GIVEN PASSAGE>

We are a life being destroyed: already the teenagers stacked on motorbikes in Beijing, texting as they weave through traffic while chatting and listening to music, cannot understand how it takes us so long to say anything or why we should want a bit of quiet while writing out our over-long notes, some more than 140 characters, to one another.

Sophie Scholl, of the White Rose resistance group; killed February 22, 1943.
Clive James, despite his atheism, wrote that Sophie Scholl “was probably a saint” and compared her to Jesus Christ; her face on German postage stamps is as great a symbol of transformation as Saul’s conversion, a demonstration that neither a state nor a human is ever beyond redemption.
There is some question, however, as to whether every member of our species remains human; in their spellbound, somnambulistic stupor, the Germans of the 1930s and 1940s can be said at the very least to have permitted as inhuman a machine as was imaginable  to assemble itself from their institutions and indeed their very body politic: the infernal Nazi state which defies credulity and has thus become myth. We feel that the Germans, the Wermacht, the Nazis, the Gestapo, must have been monsters, not ordinary typical humans as we are.
Whatever they were, there were few dissenters in their midst; and even if one objected to Nazism, one knew one could do nothing; and had one a family, what would running out into the street to be shot down by the SS as they came to capture one’s neighbor do anyway but assure that one’s child, too, would die in a camp, or at least be orphaned? Against sufficient power, morality is purely sacrificial; even if we can accept this for ourselves, can we accept it on behalf of others who need us?
Perhaps this is why the White Rose was comprised of the young, though not exclusively. A small, hopeless band of Germans who resisted the Nazi regime, they engaged in the simple, chiefly symbolic act of circulating essays which attempted to wake readers from the sociopathic trance in which they seemed to have been lulled by Hitler.

That students, powerless and doubtless aware that they faced assured death were they caught, turned to the essay as a means of protest is significant; they were using the expression of the West’s cultural heritage, its literary and rational tradition, as means to combat the negation of that heritage: irrational authoritarianism:
It is impossible to engage in intellectual discourse with National Socialism because it is not an intellectually defensible program. It is false to speak of a National Socialist philosophy… At its very inception this movement depended on the deception and betrayal of one’s fellow man; even at that time it was inwardly corrupt and could support itself only by constant lies. After all, Hitler states in an early edition of “his” book (a book written in the worst German I have ever read, in spite of the fact that it has been elevated to the position of the Bible in this nation of poets and thinkers): “It is unbelievable, to what extent one must betray a people in order to rule it.”
In their leaflets, which quoted Goethe and Aristotle, they argued both for intellectual resistance and for sabotage, and called attention to the slaughter of the Jews, the Poles, and others, asserting every argument against the Nazi machine they could muster: on theological, practical, political, patriotic, historical, artistic, and moral grounds they fought the lies of propaganda and the delirium of the trance-state.

DATA ROWS>
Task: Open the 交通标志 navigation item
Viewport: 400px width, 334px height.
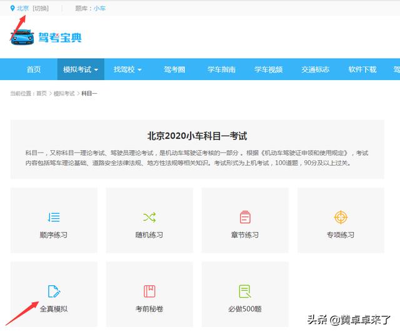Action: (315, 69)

...

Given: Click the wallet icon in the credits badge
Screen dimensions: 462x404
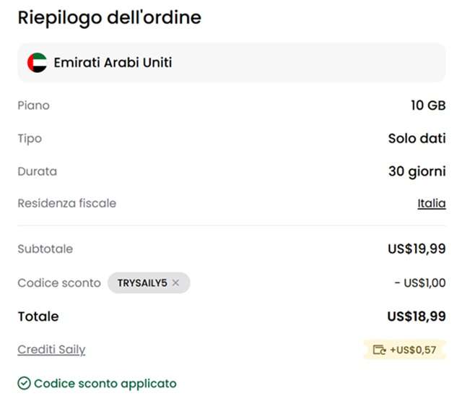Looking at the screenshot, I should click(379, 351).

---

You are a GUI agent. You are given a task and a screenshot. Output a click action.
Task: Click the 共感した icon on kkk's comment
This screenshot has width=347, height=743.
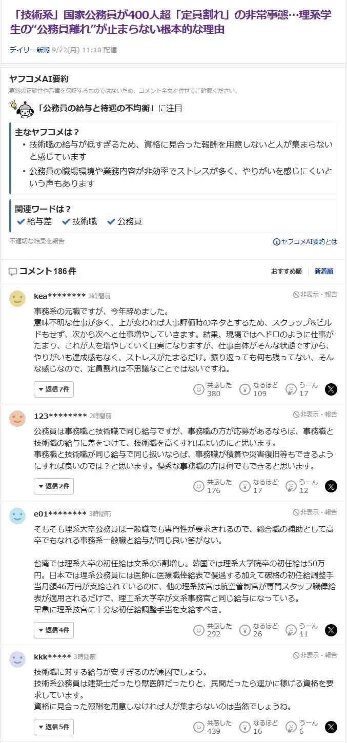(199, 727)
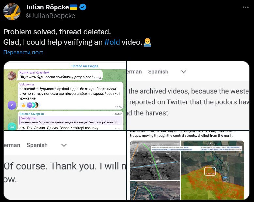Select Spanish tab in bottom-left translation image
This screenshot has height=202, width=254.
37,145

TASKS>
a: Please sum up the passage on the White Rose in two sentences.
b: According to the passage on the White Rose, on what date was Sophie Scholl killed?

OUTPUTS BY TASK>
a: The White Rose was a small band of Germans, mostly young, who resisted the Nazi regime by circulating essays meant to wake readers from the trance Hitler seemed to have lulled them into. Their leaflets quoted Goethe and Aristotle, argued for intellectual resistance and sabotage, and called attention to the slaughter of the Jews, the Poles, and others.

b: February 22, 1943.